PROBLEM STATEMENT:
What follows is a set of records; copy all of it exactly.

Records from a data source
·····

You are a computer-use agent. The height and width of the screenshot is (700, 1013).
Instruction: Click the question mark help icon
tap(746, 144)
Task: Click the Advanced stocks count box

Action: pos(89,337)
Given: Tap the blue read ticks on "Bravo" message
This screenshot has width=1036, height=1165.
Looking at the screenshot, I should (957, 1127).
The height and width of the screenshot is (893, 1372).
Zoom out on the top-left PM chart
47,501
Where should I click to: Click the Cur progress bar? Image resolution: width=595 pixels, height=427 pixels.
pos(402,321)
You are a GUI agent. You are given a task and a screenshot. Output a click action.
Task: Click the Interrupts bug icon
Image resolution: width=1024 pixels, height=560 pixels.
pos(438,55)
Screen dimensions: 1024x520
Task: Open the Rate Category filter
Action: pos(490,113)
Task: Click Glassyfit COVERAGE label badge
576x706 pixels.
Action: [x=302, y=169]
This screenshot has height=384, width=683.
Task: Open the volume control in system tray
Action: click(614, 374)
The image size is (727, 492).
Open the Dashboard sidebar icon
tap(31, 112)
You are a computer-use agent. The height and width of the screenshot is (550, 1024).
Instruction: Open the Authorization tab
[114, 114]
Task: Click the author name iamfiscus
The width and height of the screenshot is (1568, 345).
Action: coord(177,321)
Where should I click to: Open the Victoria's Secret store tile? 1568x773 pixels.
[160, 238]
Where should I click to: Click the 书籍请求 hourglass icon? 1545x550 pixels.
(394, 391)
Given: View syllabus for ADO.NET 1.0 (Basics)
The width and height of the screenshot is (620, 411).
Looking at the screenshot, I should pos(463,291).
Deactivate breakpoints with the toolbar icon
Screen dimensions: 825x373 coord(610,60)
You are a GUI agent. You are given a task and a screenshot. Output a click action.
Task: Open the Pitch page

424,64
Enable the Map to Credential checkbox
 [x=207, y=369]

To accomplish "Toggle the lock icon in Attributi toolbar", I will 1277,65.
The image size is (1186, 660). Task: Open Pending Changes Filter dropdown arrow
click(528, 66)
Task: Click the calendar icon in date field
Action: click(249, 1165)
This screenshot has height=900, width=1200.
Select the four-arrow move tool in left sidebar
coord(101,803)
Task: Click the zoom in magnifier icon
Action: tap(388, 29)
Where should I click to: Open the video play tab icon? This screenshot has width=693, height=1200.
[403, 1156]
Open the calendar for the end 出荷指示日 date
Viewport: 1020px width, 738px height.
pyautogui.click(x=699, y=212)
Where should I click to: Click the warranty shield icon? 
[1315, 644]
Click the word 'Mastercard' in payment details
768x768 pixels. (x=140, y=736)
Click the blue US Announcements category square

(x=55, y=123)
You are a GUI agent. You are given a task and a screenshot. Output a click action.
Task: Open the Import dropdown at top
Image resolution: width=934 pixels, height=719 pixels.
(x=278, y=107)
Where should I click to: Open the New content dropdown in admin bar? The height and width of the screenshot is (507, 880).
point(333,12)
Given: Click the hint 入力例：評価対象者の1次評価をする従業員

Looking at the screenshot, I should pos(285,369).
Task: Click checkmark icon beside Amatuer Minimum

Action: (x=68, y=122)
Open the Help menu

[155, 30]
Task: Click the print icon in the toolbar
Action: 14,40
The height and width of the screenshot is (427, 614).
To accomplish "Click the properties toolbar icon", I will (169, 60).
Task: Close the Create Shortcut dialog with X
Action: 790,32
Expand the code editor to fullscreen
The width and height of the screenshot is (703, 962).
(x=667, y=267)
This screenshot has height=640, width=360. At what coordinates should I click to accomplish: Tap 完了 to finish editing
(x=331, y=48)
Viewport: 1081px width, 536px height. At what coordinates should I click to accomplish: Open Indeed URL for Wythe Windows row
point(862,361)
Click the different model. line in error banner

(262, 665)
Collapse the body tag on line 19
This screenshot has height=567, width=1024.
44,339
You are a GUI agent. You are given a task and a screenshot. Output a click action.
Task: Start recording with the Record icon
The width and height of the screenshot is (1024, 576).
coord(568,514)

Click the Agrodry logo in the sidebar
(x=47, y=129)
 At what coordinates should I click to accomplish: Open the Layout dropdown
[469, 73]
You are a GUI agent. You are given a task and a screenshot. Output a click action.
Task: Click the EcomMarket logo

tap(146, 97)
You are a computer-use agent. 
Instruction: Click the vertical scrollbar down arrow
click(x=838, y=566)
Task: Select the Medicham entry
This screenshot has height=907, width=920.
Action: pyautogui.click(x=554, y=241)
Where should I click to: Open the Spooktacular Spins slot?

·····

SOLUTION FOR THIS EXERCISE:
You are a computer-use agent. The height and width of the screenshot is (700, 1013).
Instruction: Click the question mark help icon
tap(746, 144)
Task: Click the Advanced stocks count box

Action: pos(89,337)
Given: Tap the blue read ticks on "Bravo" message
This screenshot has width=1036, height=1165.
Looking at the screenshot, I should (957, 1127).
The height and width of the screenshot is (893, 1372).
Zoom out on the top-left PM chart
47,501
Where should I click to: Click the Cur progress bar? Image resolution: width=595 pixels, height=427 pixels.
pos(402,321)
You are a GUI agent. You are given a task and a screenshot. Output a click action.
Task: Click the Interrupts bug icon
Image resolution: width=1024 pixels, height=560 pixels.
pos(438,55)
Screen dimensions: 1024x520
Task: Open the Rate Category filter
Action: pos(490,113)
Task: Click Glassyfit COVERAGE label badge
576x706 pixels.
Action: [x=302, y=169]
This screenshot has height=384, width=683.
Task: Open the volume control in system tray
Action: click(614, 374)
The image size is (727, 492).
Open the Dashboard sidebar icon
tap(31, 112)
You are a computer-use agent. The height and width of the screenshot is (550, 1024).
Instruction: Open the Authorization tab
[114, 114]
Task: Click the author name iamfiscus
The width and height of the screenshot is (1568, 345).
Action: coord(177,321)
Where should I click to: Open the Victoria's Secret store tile? 1568x773 pixels.
[160, 238]
Where should I click to: Click the 书籍请求 hourglass icon? 1545x550 pixels.
(394, 391)
Given: View syllabus for ADO.NET 1.0 (Basics)
The width and height of the screenshot is (620, 411).
Looking at the screenshot, I should pos(463,291).
Deactivate breakpoints with the toolbar icon
Screen dimensions: 825x373 coord(610,60)
You are a GUI agent. You are given a task and a screenshot. Output a click action.
Task: Open the Pitch page

424,64
Enable the Map to Credential checkbox
 [x=207, y=369]

To accomplish "Toggle the lock icon in Attributi toolbar", I will 1277,65.
The image size is (1186, 660). Task: Open Pending Changes Filter dropdown arrow
click(528, 66)
Task: Click the calendar icon in date field
Action: click(249, 1165)
This screenshot has height=900, width=1200.
Select the four-arrow move tool in left sidebar
coord(101,803)
Task: Click the zoom in magnifier icon
Action: tap(388, 29)
Where should I click to: Open the video play tab icon? This screenshot has width=693, height=1200.
[403, 1156]
Open the calendar for the end 出荷指示日 date
Viewport: 1020px width, 738px height.
pyautogui.click(x=699, y=212)
Where should I click to: Click the warranty shield icon? 
[1315, 644]
Click the word 'Mastercard' in payment details
768x768 pixels. (x=140, y=736)
Click the blue US Announcements category square

(x=55, y=123)
You are a GUI agent. You are given a task and a screenshot. Output a click action.
Task: Open the Import dropdown at top
Image resolution: width=934 pixels, height=719 pixels.
(x=278, y=107)
Where should I click to: Open the New content dropdown in admin bar? The height and width of the screenshot is (507, 880).
point(333,12)
Given: Click the hint 入力例：評価対象者の1次評価をする従業員

Looking at the screenshot, I should pos(285,369).
Task: Click checkmark icon beside Amatuer Minimum

Action: (x=68, y=122)
Open the Help menu

[155, 30]
Task: Click the print icon in the toolbar
Action: 14,40
The height and width of the screenshot is (427, 614).
To accomplish "Click the properties toolbar icon", I will (169, 60).
Task: Close the Create Shortcut dialog with X
Action: 790,32
Expand the code editor to fullscreen
The width and height of the screenshot is (703, 962).
(x=667, y=267)
This screenshot has height=640, width=360. At what coordinates should I click to accomplish: Tap 完了 to finish editing
(x=331, y=48)
Viewport: 1081px width, 536px height. At what coordinates should I click to accomplish: Open Indeed URL for Wythe Windows row
point(862,361)
Click the different model. line in error banner

(262, 665)
Collapse the body tag on line 19
This screenshot has height=567, width=1024.
44,339
You are a GUI agent. You are given a task and a screenshot. Output a click action.
Task: Start recording with the Record icon
The width and height of the screenshot is (1024, 576).
coord(568,514)

Click the Agrodry logo in the sidebar
(x=47, y=129)
 At what coordinates should I click to accomplish: Open the Layout dropdown
[469, 73]
You are a GUI agent. You are given a task and a screenshot. Output a click action.
Task: Click the EcomMarket logo

tap(146, 97)
You are a computer-use agent. 
Instruction: Click the vertical scrollbar down arrow
click(x=838, y=566)
Task: Select the Medicham entry
This screenshot has height=907, width=920.
Action: pyautogui.click(x=554, y=241)
Where should I click to: Open the Spooktacular Spins slot?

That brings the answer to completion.